The important contextual breakthrough is the assist provided to informed voters who liked Trump’s message from the outset, but were timid about jumping in whole-hog. They worried that he would implode, or show himself to be simply engaged in a circus of political opportunism aimed at brand recognition. There was real concern that being perceived as a Trump-maniac would make one look like a dope when the big guy melted down.
It didn’t help when the Trump narrative was undermined by his admission to holding Democratic positions in the past. The news was disquieting, but only the most conspiracy-theoretic believed Trump was consciously running a game to elect Hillary Clinton. Trump fans, and many across the political spectrum who are thinking about joining their ranks, seem to have ultimately chosen to believe Trump when he says that he evolved.

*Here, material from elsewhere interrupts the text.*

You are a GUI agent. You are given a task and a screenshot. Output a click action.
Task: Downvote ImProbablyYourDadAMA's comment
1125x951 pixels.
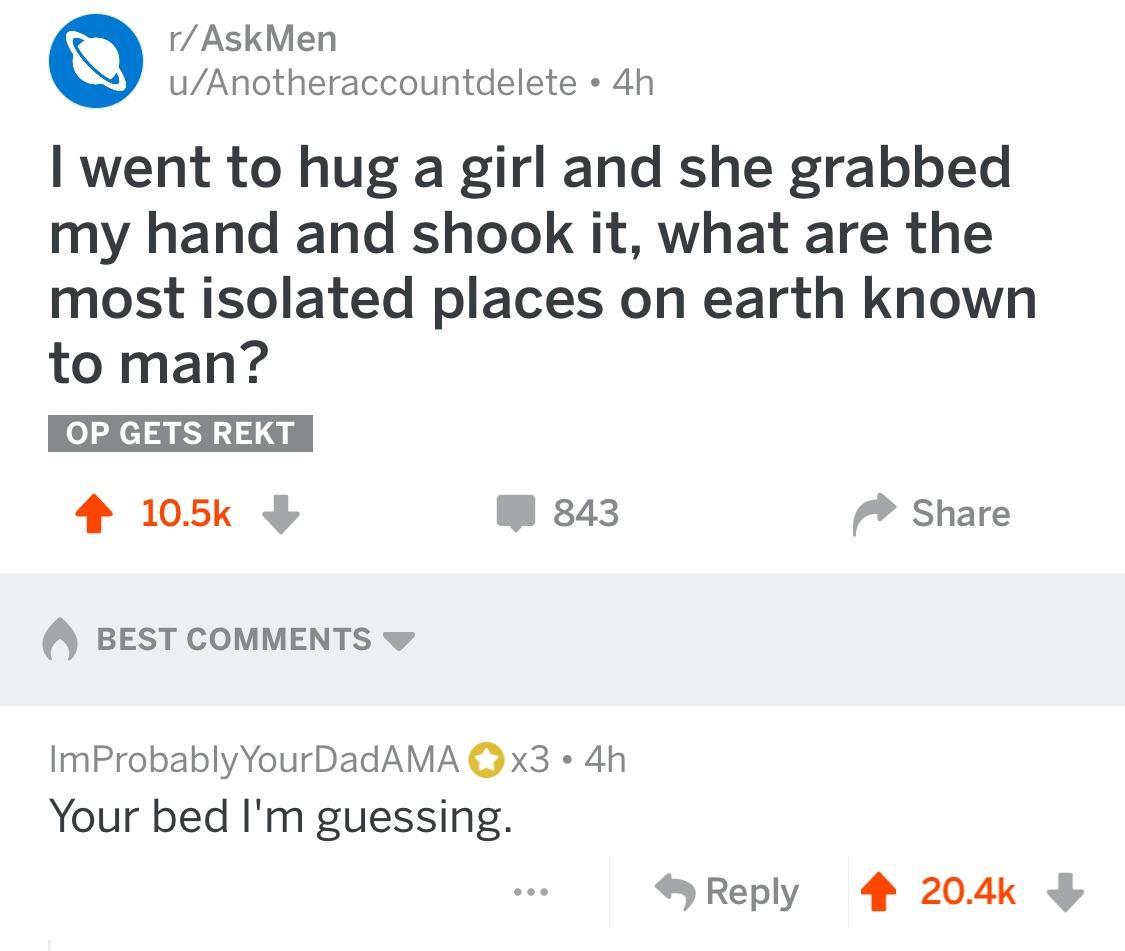coord(1064,892)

They were able to buy Trump’s explanation about the exigencies of politics as usual, and forgive him his pragmatic dalliances.

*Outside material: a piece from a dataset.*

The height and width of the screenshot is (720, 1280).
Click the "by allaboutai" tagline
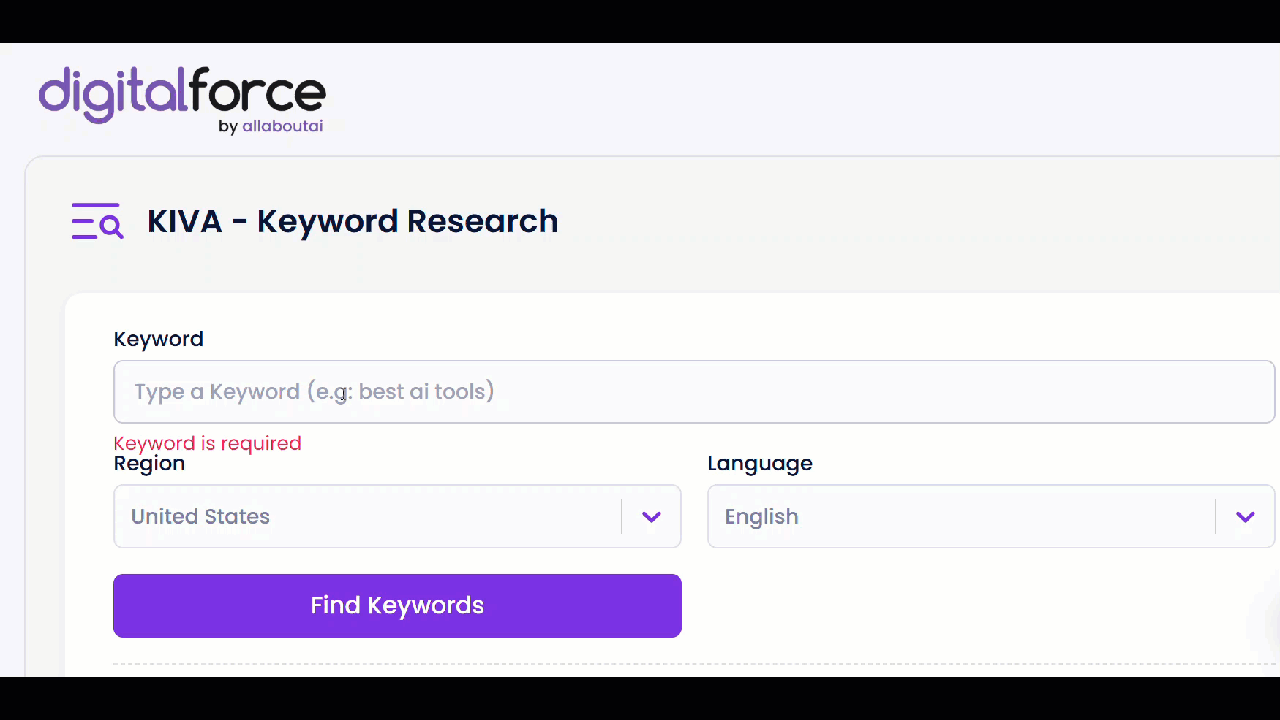[x=271, y=127]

Going in to The Standard’s Trump-themed issue, Trump fence-sitters had some media allies to help integrate what they liked hearing and seeing. The biggest names in conservative talk, Limbaugh, Levin, Sean Hannity and Mark Steyn, have all been railing against a weak GOP establishment for years. Not one of them came out of the box with wholesale derision of what The Standard calls the “Trump Phenomenon.”
Talk show hosts are motivated by the ratings game, and Trump generates ratings across the board. But it’s hard to imagine such conservative heavyweights going all in—at least from the standpoint of recognizing an authentic grassroots groundswell—for a candidate they thought would prove to be 2015’s big political joke.

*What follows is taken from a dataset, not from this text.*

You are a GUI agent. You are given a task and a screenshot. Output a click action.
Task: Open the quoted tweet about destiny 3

Is The Standard’s softening stance on Trump indicative of an eye towards the subscriber base, and retail sales? Personally, I would not cancel my subscription simply because a magazine I respected was steadfastly against a candidate I liked, but perhaps others, many others, would. Conversely, if I were not a subscriber but interested in Trump I would probably pick up a magazine with the kind of cover they featured on September 7.
And yet it would be too easy, and after years as a loyal reader unfair, to ascribe a bottom-line motive to The Standard’s nuanced position on Trump’s candidacy. Here’s the closing sentence of Julius Krein’s excellent “A Traitor to His Class,” from the September 7 issue:
“We have reached a stage of decadence where we fear everything except frivolity. This is precisely the precondition for Trump’s popularity, and his unapologetic mockery of more conventional forms of political theater makes him in some ways the most serious candidate in the race.”
The RNC pledge notwithstanding, what is happening has nothing to do with party loyalty.
It is about the damaging and divisive presidency of Barack Obama, and the national pride that has been lost over the years of his regime.
It is the outcome of two midterm elections in which citizens on the right worked hard to achieve GOP control of Congress, and got absolutely nothing for their efforts.
It is about the spectre of a Hillary Clinton presidency (although the Summer of Trump has also been the summer of the hellish devolution of that prospect).
That’s just scratching the surface of what it may all be about.
In the dark days of 2009, when the quasi-American precepts of the Obama agenda were becoming clear, The Standard ran an editorial that I’ve searched for but have been unable to find.
The piece stuck in my mind for one prophetic sentence, the gist of which was that when the correction for the Democrat’s hard-left vision occurs, it will be severe.
Trump is that correction. While The Weekly Standard is not yet ready to coronate him as their autumn, winter, spring, and summer of 2016 cover boy, they have apparently moved from mockery and warranted skepticism to a position of analytical respect.